Darren Shannon darren_shannon@aviationweek.com

Disappointed that double digit cuts in both mainline and regional capacity failed to produce a profit, Alaska Air Group has joined the growing ranks of U.S. airlines to charge for a first checked bag.

The decision to add the $15 fee from July 7 comes as the airline group reports a first quarter net loss of $19.2 million. The holding company for Alaska Airlines and Horizon Air posted a $37.3-million net loss in the same three month period in 2008.

"While our first quarter financial results improved over last year due to a significant decline in fuel cost, we're disappointed to report a loss for the quarter. To minimize the impact of the steep decline in air travel demand, we have reduced our schedules, reallocated capacity and taken fare actions," said Alaska Air's Chairman and CEO Bill Ayer.

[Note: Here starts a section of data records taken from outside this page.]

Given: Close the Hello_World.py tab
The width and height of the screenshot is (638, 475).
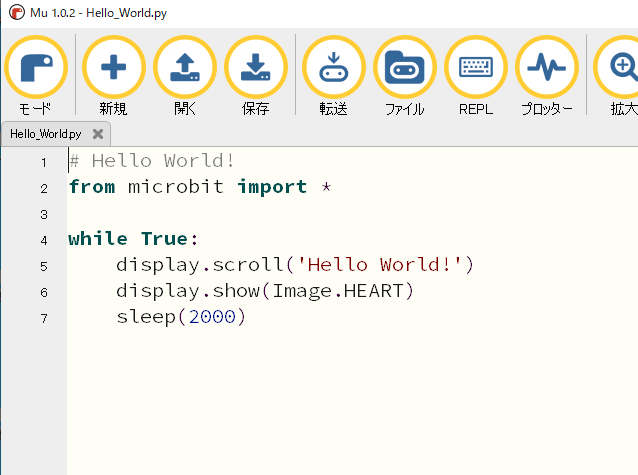Looking at the screenshot, I should point(97,134).
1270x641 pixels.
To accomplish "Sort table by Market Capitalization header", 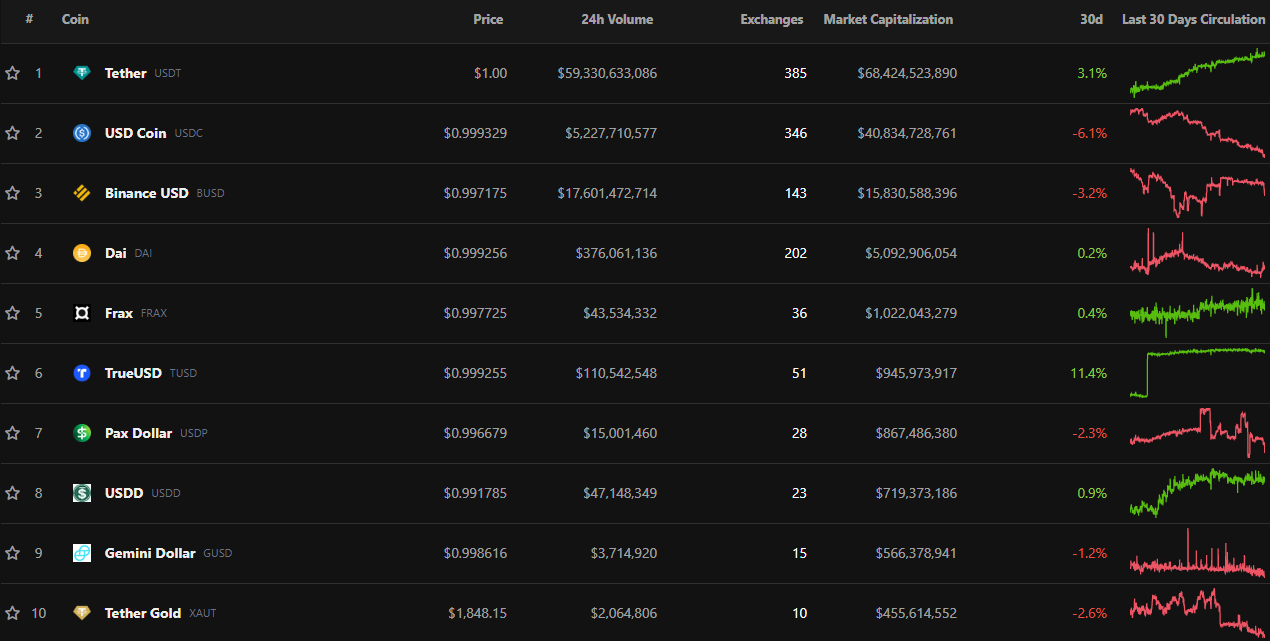I will pos(888,19).
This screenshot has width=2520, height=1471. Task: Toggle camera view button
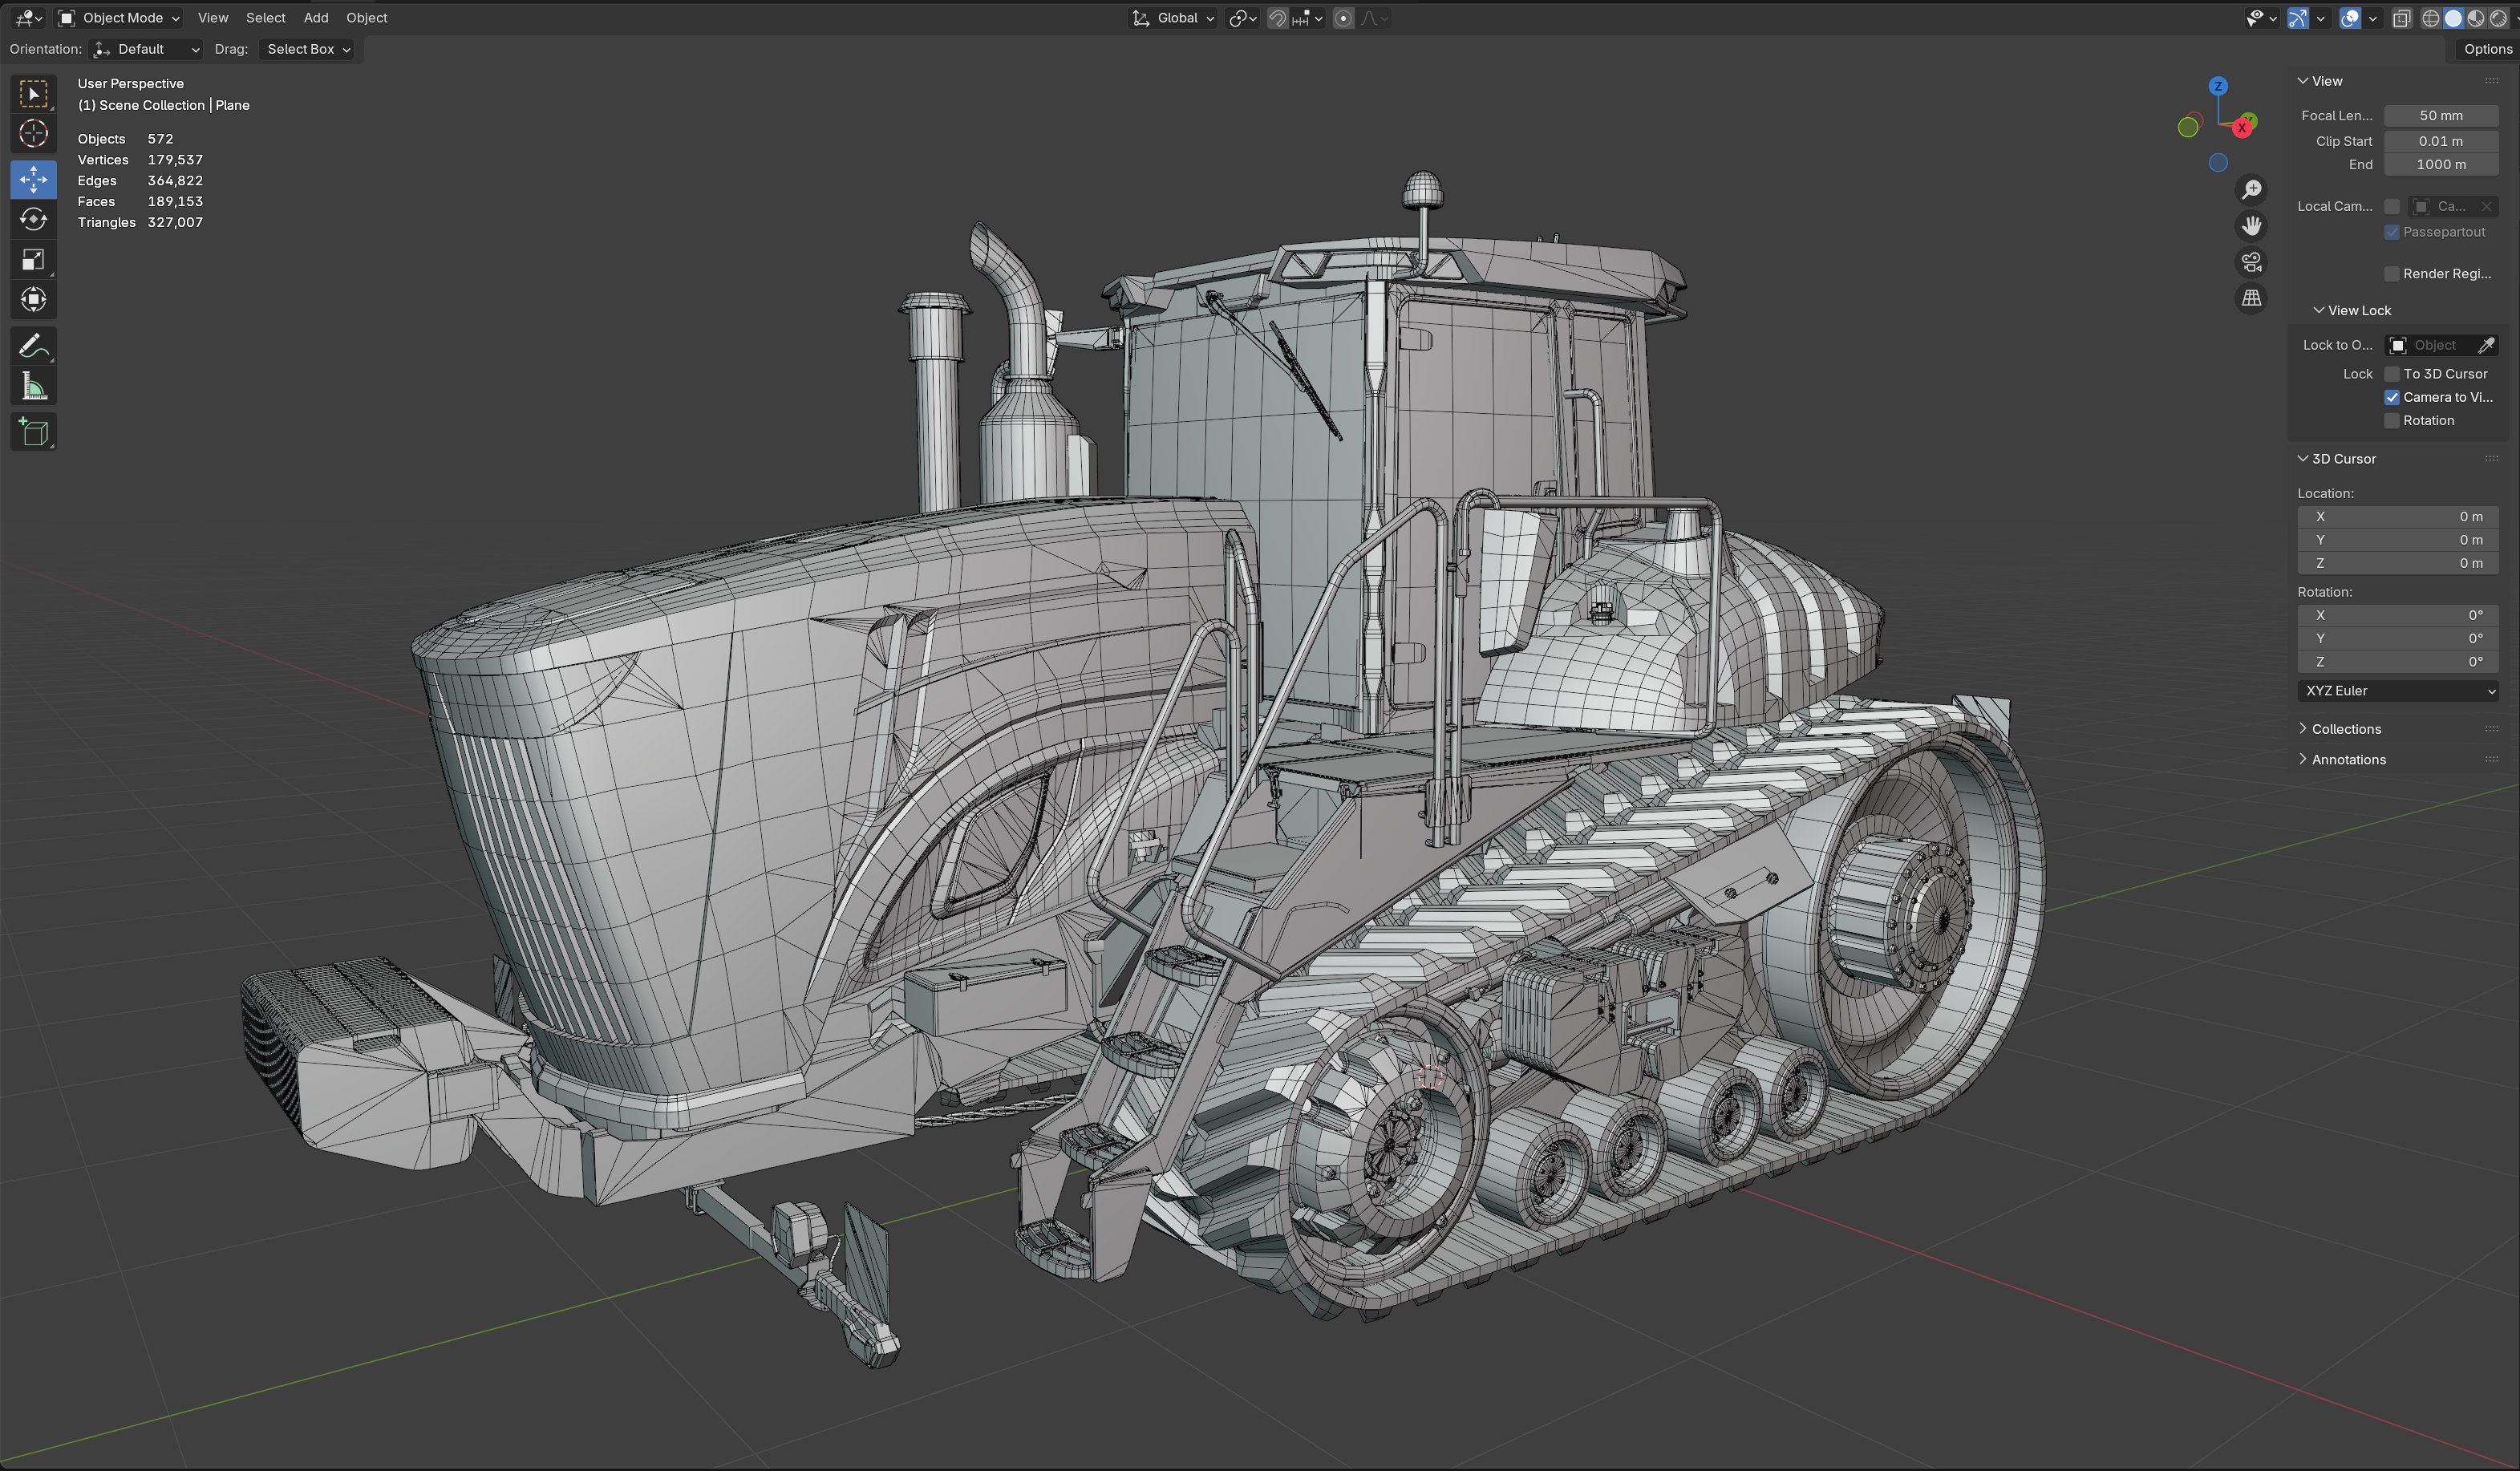point(2251,262)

"We are responding to the continued economic uncertainty by maintaining a healthy level of liquidity, retiming some capital expenditures, controlling costs, reducing capacity and actively pursuing revenue opportunities."

This response includes the new bag fee. "We're adapting to a marketplace in which customers increasingly want the lowest fare possible, with the option to pay extra to use other services," said Ayer.

"We want to continue matching the lowest fare in the market without being at a revenue disadvantage to our competitors. But we're also going to provide customers more value for what we're charging through the bag service guarantee, which no other airline offers."

That offer guarantees $25 off a future flight or 2,500 Alaska Airlines Mileage Plan miles if luggage is not in baggage claim within 25 minutes of the aircraft parking at its gate. Alaska also unveiled a drop in its third bag fee from $100 to $50, and exemptions for first class ticket holders, certain frequent flyers, unaccompanied minors, military personnel on active duty and passengers traveling to Mexico City and Guadalajara, Mexico.

Customers traveling within Alaska, as previously, will not be charged for the first three checked bags.

Alaska Air's near 50% year-on-year reduction in its first quarter net loss was produced on 11.6% less revenue, which stood at $742.4 million for the three-month period. At the same time, expenses fell 15.4%, resulting in an improved operating loss of $11.9 million.

This financial performance came on a 12.9% cut in mainline capacity and a 16.5% drop in Horizon Air's available seat miles. Demand, however, fell 19.5% and 20.4%, respectively, at these operating divisions.